STF reconhece direito constitucional à 13º e férias para prefeitos, vices e vereadores.

O Plenário do Supremo Tribunal Federal (ver aqui) concluiu o julgamento do Recurso Extraordinário (RE) 650898, com repercussão geral reconhecida, no sentido de que o pagamento de abono de férias e 13º salário a prefeitos e vice-prefeitos e vereadores não é incompatível com o artigo 39, parágrafo 4º, da Constituição da República.

O RE 65098 foi interposto pelo Município de Alecrim (RS) contra acórdão do Tribunal de Justiça do Rio Grande do Sul (TJ-RS) que julgou inconstitucional a lei municipal (Lei 1.929/2008) que previa o pagamento de verba de representação, terço de férias e 13º aos ocupantes do Executivo local. Para o TJ, a norma feriria aquele dispositivo constitucional, que veda o acréscimo de qualquer gratificação, adicional, abono, prêmio, verba de remuneração ou outra parcela remuneratória aos subsídios dos detentores de mandatos eletivos.

O julgamento foi retomado em 01/02/2016 com o voto-vista do ministro Luiz Fux, que seguiu a divergência aberta, em fevereiro de 2016, pelo ministro Barroso. De acordo com a corrente divergente – seguida também pelos ministros Teori Zavascki, Rosa Weber, Dias Toffoli e Gilmar Mendes –, o terço de férias e o 13º são direitos de todos os trabalhadores, inclusive dos agentes políticos.

A posição do relator quanto a este tema foi seguida pelos ministros Edson Fachin, Ricardo Lewandowski e Cármen Lúcia. Para eles, prefeitos e vice-prefeitos, ministros e secretários, deputados, senadores e vereadores são agentes políticos, diferentes dos servidores públicos em geral.

Para o Presidente de Associação Brasileira da Câmaras Municipais (ABRACAM), Rogério Rodrigues da Silva, a decisão do Supremo Tribunal Federal mostrou a coerência da Corte em relação a sintonia que deve ter os dispositivos constitucionais. “A Constituição Federal garante décimo terceiro a todos os trabalhadores e para os agentes políticos não poderia ser diferente.”  Rodrigues afirmou também que a ABRACAM, já havia encaminhado no início de 2016 um memorial ao ministro Marco Aurélio ponderando a mesma tese vencedora de que o art.39, 4º, não guarda nenhuma incompatibilidade com o pleiteado.

Para o Presidente esta decisão põe fim a uma celeuma que atormenta a muito tempo os vereadores de vários estados, citando como exemplo o Pará e Goiás, cujos Tribunais de Contas dos Municípios de forma indevida não permitiam este benefício.  O presidente alertou ainda que será preciso que as Câmaras normatizem esta conquista através de emenda à Lei Orgânica Municipal, obedecendo ao princípio da legalidade.

Para que prefeitos, vice-prefeitos e vereadores da legislatura atual e anterior obtenham o cumprimento de seus direitos – pelo critério quinquaniedade – é preciso ingressar com ação na justiça.

Competência

A decisão foi unânime no outro tema discutido no RE 650898. O município alegava que o TJ, no julgamento de ação direta de inconstitucionalidade contra lei municipal, não poderia verificar a existência de ofensa à Constituição Federal.
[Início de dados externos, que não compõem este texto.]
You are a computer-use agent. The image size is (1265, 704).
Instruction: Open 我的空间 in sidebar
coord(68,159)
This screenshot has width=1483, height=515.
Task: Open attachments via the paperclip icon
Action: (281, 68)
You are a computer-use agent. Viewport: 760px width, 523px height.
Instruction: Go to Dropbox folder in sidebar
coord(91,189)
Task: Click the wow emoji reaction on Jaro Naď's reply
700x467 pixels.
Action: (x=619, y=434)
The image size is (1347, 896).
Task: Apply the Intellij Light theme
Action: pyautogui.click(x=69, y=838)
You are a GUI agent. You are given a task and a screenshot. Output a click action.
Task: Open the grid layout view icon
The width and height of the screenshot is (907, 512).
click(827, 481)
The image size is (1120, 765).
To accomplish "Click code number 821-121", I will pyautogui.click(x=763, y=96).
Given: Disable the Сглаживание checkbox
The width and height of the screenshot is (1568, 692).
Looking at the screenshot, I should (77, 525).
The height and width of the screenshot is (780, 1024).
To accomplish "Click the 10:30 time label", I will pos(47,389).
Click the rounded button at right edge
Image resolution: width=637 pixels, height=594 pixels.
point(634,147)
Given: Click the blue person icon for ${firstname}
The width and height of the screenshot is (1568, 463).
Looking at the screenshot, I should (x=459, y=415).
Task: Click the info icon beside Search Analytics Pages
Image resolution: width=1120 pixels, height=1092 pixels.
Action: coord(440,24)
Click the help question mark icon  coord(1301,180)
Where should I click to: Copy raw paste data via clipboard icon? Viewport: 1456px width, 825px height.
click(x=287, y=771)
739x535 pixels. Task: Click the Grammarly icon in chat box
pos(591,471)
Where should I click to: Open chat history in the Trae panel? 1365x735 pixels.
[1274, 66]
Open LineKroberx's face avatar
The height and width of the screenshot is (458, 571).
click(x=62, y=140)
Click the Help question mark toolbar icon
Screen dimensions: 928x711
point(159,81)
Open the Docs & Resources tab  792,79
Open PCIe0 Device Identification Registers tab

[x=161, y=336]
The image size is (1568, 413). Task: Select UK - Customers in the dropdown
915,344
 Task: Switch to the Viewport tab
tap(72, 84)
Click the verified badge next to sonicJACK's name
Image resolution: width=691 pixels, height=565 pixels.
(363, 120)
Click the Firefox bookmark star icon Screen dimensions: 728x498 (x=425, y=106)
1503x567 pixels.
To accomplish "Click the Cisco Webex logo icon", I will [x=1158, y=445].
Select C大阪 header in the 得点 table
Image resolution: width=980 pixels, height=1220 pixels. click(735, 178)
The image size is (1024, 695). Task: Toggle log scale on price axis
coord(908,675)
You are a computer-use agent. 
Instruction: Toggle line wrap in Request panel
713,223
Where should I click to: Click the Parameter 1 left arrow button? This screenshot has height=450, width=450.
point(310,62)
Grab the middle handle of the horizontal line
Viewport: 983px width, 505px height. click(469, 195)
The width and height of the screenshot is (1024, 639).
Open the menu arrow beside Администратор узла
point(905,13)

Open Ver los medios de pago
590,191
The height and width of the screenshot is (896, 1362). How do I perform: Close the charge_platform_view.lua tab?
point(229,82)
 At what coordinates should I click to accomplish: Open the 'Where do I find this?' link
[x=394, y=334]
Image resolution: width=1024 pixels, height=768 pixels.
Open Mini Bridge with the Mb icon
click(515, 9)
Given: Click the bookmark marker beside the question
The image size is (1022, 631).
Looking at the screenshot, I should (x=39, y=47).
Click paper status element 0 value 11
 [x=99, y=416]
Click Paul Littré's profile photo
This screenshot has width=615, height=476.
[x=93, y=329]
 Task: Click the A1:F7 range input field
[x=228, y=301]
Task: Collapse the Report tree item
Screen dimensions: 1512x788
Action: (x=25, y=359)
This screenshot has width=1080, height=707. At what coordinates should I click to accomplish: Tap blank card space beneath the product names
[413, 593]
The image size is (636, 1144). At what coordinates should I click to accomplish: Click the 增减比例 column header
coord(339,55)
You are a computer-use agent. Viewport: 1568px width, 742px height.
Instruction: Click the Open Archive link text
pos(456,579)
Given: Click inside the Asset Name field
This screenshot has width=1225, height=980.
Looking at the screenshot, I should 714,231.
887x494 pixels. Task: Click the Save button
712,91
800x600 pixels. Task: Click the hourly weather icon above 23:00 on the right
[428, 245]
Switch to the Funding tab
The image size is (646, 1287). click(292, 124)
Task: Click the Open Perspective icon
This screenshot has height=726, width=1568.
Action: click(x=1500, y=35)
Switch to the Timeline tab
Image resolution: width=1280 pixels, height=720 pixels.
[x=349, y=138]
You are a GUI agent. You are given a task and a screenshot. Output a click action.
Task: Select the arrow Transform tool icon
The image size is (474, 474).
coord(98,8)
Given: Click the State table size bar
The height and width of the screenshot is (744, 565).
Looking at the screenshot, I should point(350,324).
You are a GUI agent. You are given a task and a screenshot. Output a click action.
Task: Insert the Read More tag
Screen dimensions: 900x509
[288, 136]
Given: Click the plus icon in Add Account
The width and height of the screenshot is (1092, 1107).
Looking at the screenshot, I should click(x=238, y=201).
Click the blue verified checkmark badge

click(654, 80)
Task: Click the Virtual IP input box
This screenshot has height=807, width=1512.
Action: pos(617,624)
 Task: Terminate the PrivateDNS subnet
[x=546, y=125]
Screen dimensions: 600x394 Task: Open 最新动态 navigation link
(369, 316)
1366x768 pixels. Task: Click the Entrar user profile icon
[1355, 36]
Nesse ponto, todos os ministros votaram pelo desprovimento do recurso, firmando a tese de que os Tribunais de Justiça podem exercer controle abstrato de constitucionalidade de leis municipais utilizando como parâmetro a Constituição Federal, desde que se trate de normas de reprodução obrigatória pelos estados, como no caso.

Também por unanimidade, foi mantida a decisão do TJ-RS no sentido da inconstitucionalidade do artigo da lei municipal que trata da verba de representação.

Tese

As teses fixadas no julgamento do RE 650898 foram as seguintes:

“Tribunais de Justiça podem exercer controle abstrato de constitucionalidade de leis municipais utilizando como parâmetro normas da Constituição Federal, desde que se trate de normas de reprodução obrigatória pelos estados”.

“O artigo 39, parágrafo 4º, da Constituição Federal não é incompatível com o pagamento de terço de férias e décimo terceiro salário”.